Impact of mode of offer of self-sampling to people overdue cervical screening on screening participation: a randomised controlled trial.

Background: Offering self-sampling to non-attenders increases cervical screening uptake, but the optimal approach for offering kits remains unclear.

Methods: Randomised controlled trial offering self-sampling. 13 GP (general practitioner) practices were randomised (1:1) to flagging women ≥6-months overdue cervical screening so that they could be offered a self-sampling kit if they attended their GP for any reason (N = 6080 women), or no opportunistic offer (N = 6577 women). Additionally, never screened women and those overdue screening by 15- or 27-months were individually randomised (2:1:1) to usual care (no systematic offer), a letter inviting them to order a kit (letter), or being sent a self-sampling kit (kit). The study ran from April 2019 to March 2020. The primary outcome was returning a self-sampling kit, and the secondary outcome was any cervical screening. The International Standard Randomised Controlled Trial Number (ISRCTN) is 23940319.

Findings: In opportunistic offer practices, 342 (5.6%) returned a self-sample compared with 1.9% (123/6577) in practices not randomised to opportunistic offering (adjusted risk difference 4.4% (95% CI: 2.8%-6.0%)). Half (234/449) of women offered self-sampling opportunistically returned a sample. Among 6400 women individually randomised to no systematic offer vs letter vs kit, 1.7% (54/3197), 4.8% (76/1587; difference relative to no systematic offer 3.1% 95% CI: 2.0-4.2%) and 12.3% (198/1616; difference relative to no systematic offer 10.5%, 95% CI: 8.9-12.2%), returned a self-sample (the primary outcome), respectively. These observed differences were maintained in the secondary outcome, any cervical screening. No adverse effects were reported.

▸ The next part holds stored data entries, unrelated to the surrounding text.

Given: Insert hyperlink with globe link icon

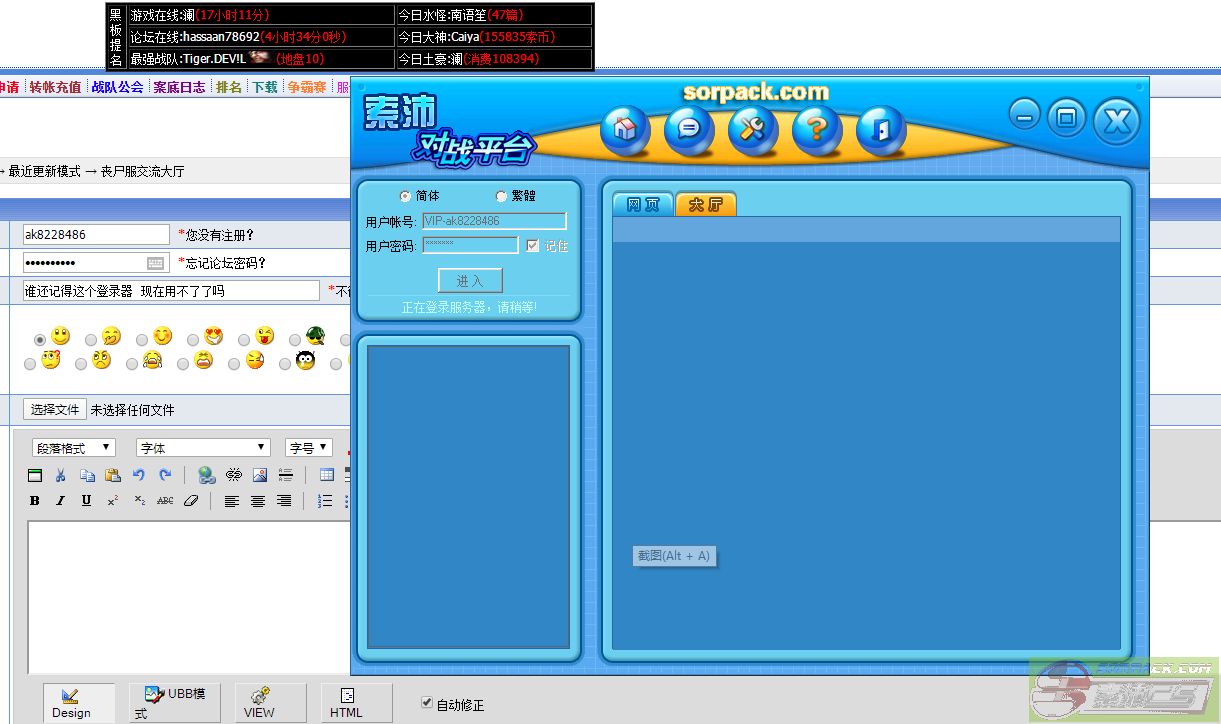Looking at the screenshot, I should 207,475.
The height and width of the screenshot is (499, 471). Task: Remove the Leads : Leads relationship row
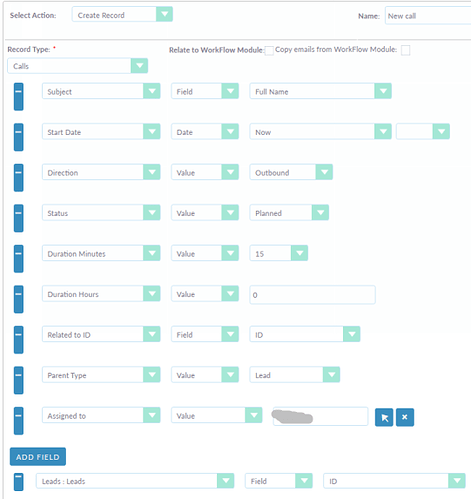(x=19, y=482)
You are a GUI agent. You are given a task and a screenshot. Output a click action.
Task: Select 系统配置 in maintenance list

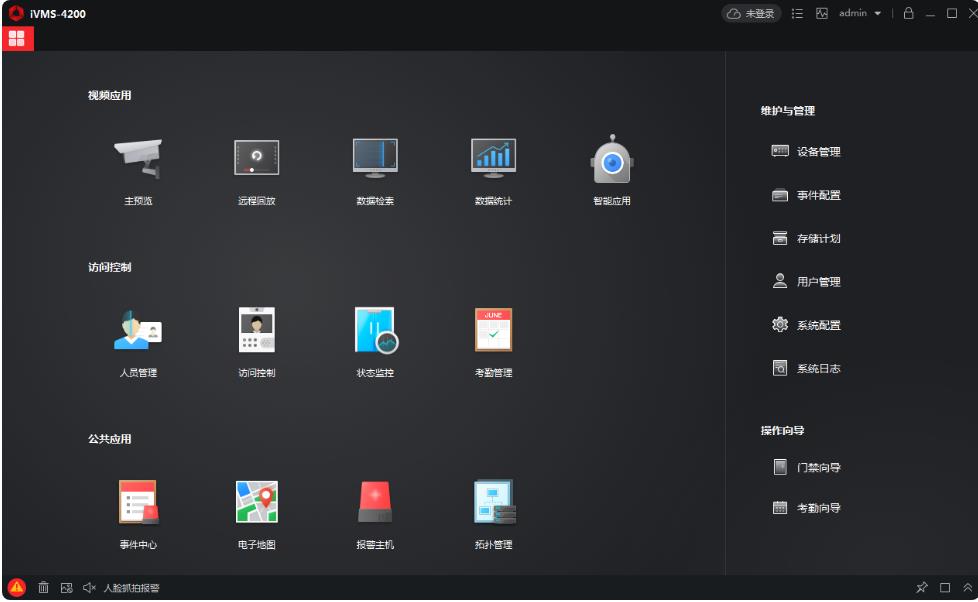(x=806, y=325)
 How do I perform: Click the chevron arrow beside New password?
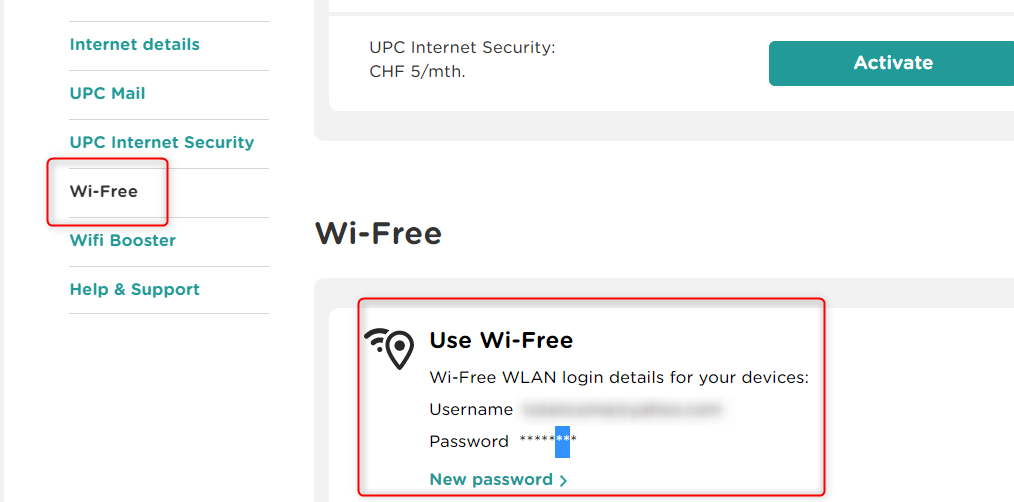(564, 481)
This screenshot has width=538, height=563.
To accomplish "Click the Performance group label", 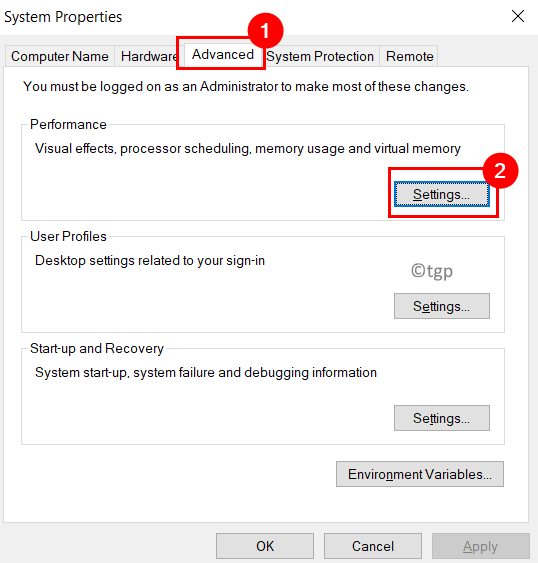I will point(68,124).
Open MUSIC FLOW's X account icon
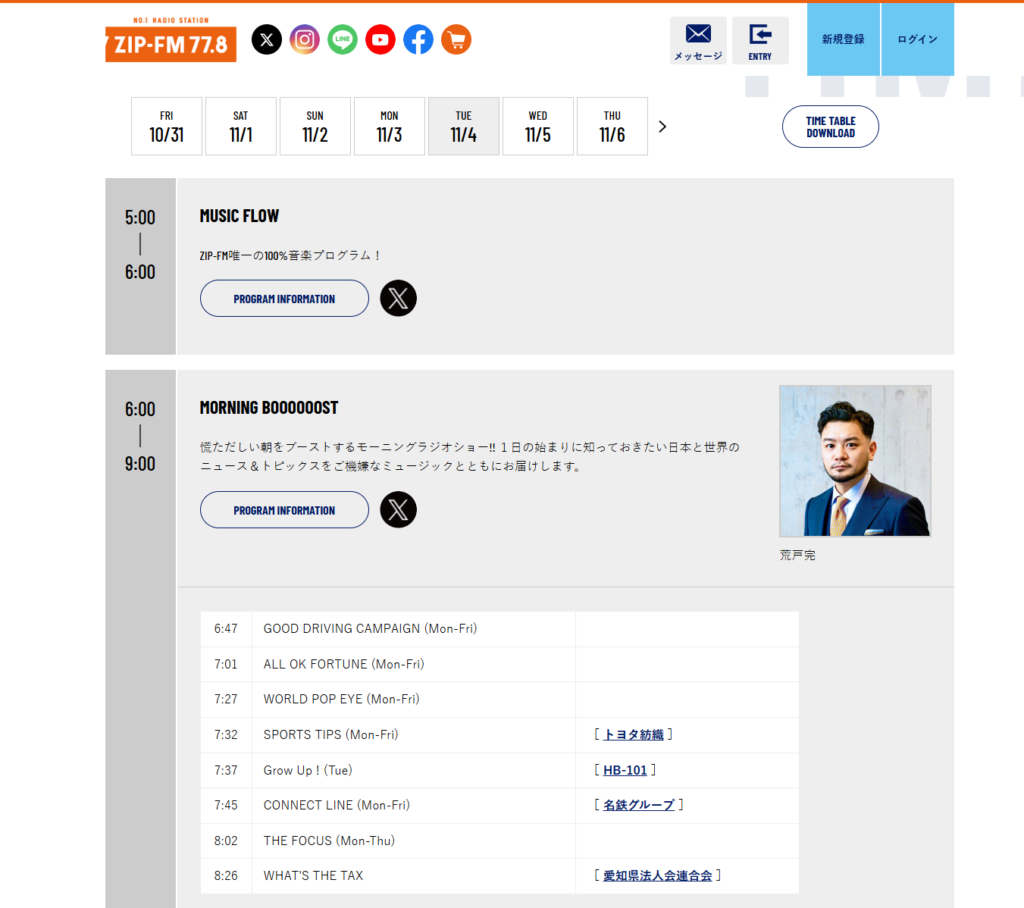The height and width of the screenshot is (908, 1024). click(398, 298)
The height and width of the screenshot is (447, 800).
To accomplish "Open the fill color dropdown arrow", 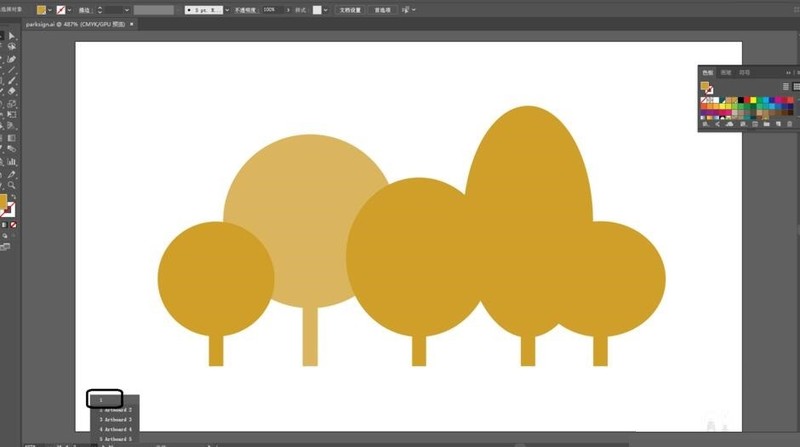I will (50, 10).

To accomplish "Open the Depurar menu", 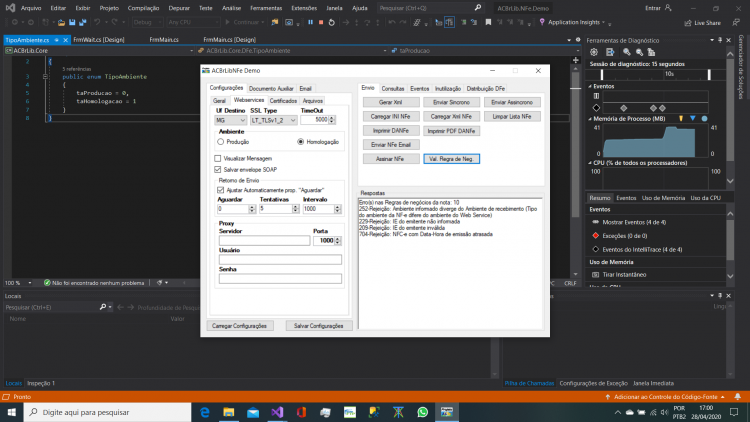I will point(179,8).
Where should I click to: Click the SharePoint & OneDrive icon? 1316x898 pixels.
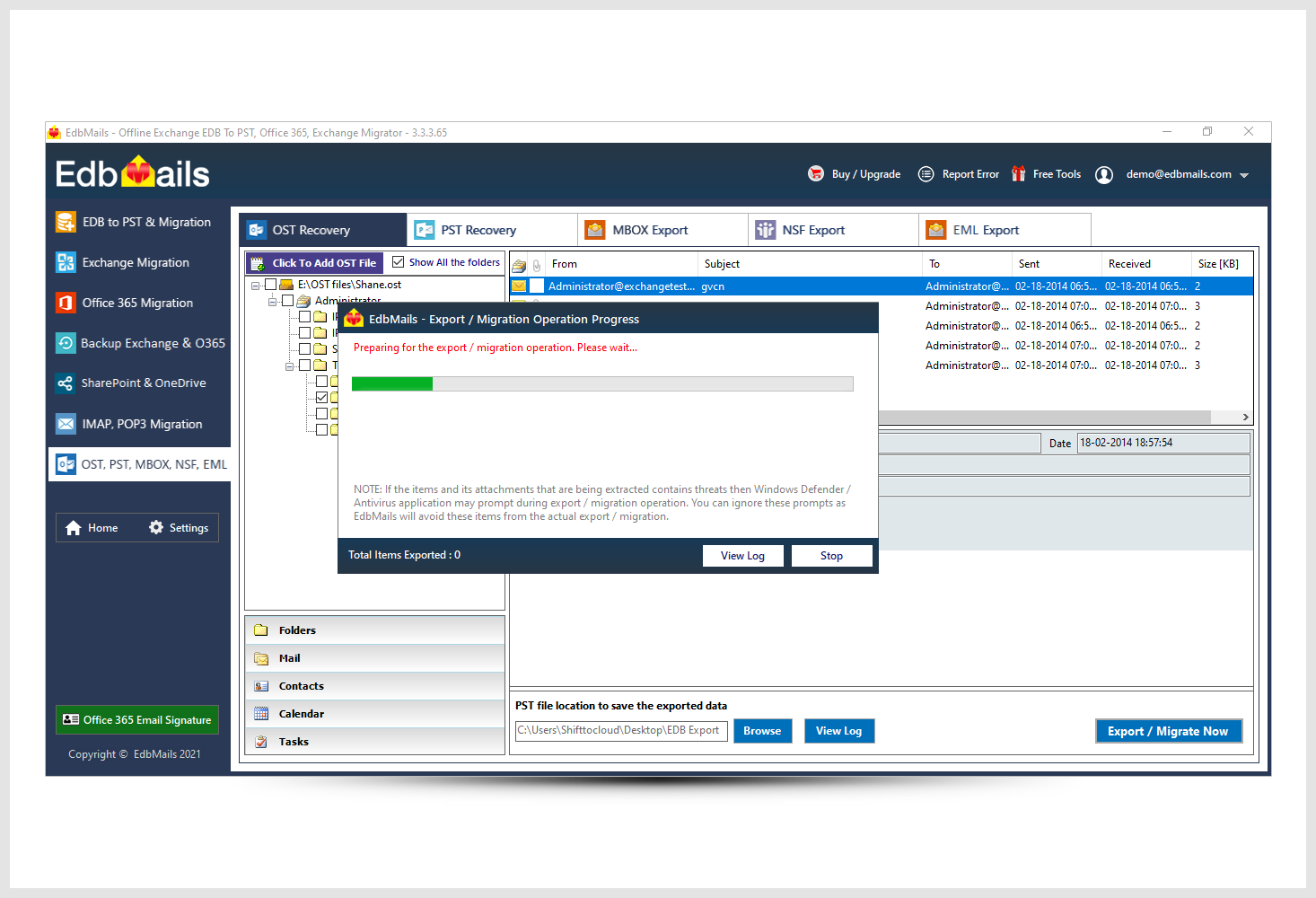(66, 383)
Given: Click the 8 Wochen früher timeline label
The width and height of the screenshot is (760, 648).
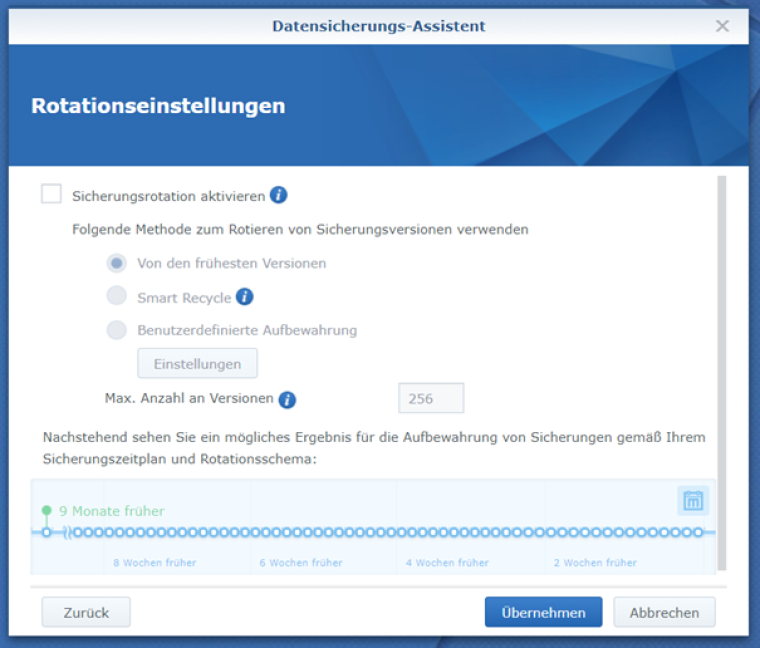Looking at the screenshot, I should 154,563.
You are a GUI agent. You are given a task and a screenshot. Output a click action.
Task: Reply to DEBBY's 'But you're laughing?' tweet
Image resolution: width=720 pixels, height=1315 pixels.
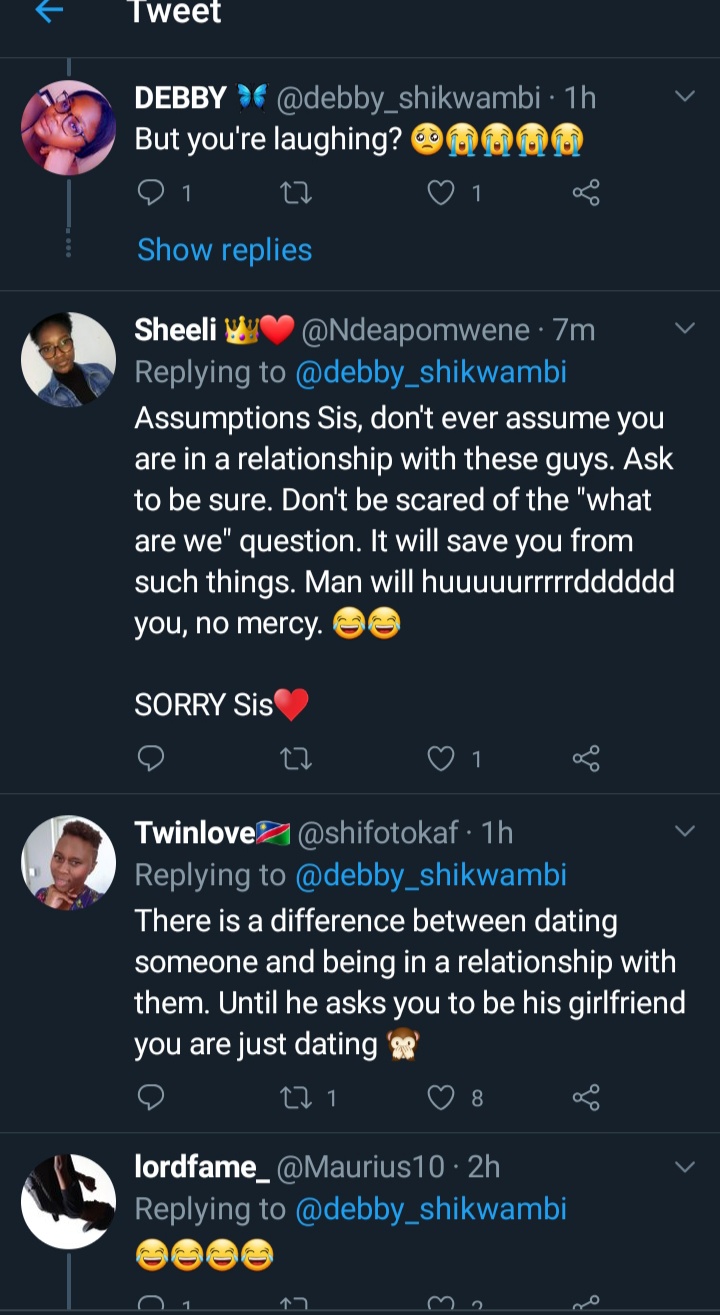point(150,193)
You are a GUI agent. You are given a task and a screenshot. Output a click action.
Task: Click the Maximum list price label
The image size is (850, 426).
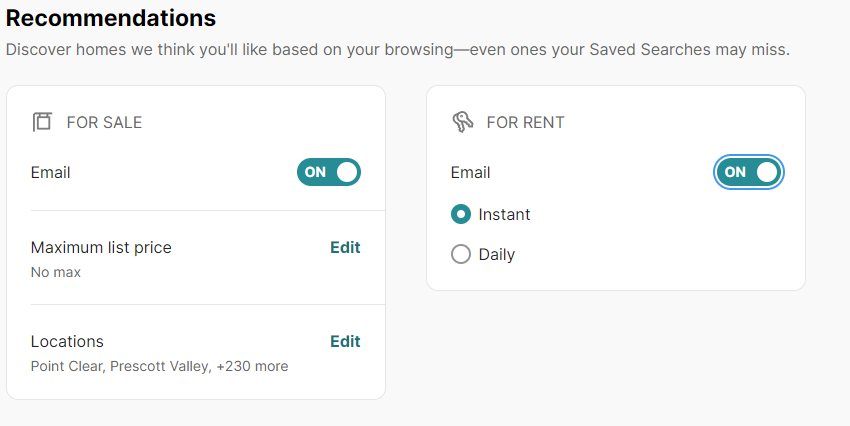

Interpretation: In-person offers were most effective, but only a small proportion of non-attenders received such an offer. Postal invitations without a kit were less effective. The secondary outcome suggests those screened by self-sampling would not have been screened otherwise and contribute to increased screening coverage.

Funding: Cancer Research UKC8162/A16892 to PS (consumables), C8162/A29083 to PS (JR, AL), C8162/A25356 to PS (BN); National Institute for Health Research Clinical Research Network (NIHR CRN) Central Portfolio Management System (CPMS) ID: 36156 (AL); Intramural Research Program, Division of Cancer Epidemiology and Genetics, National Cancer Institute (RL).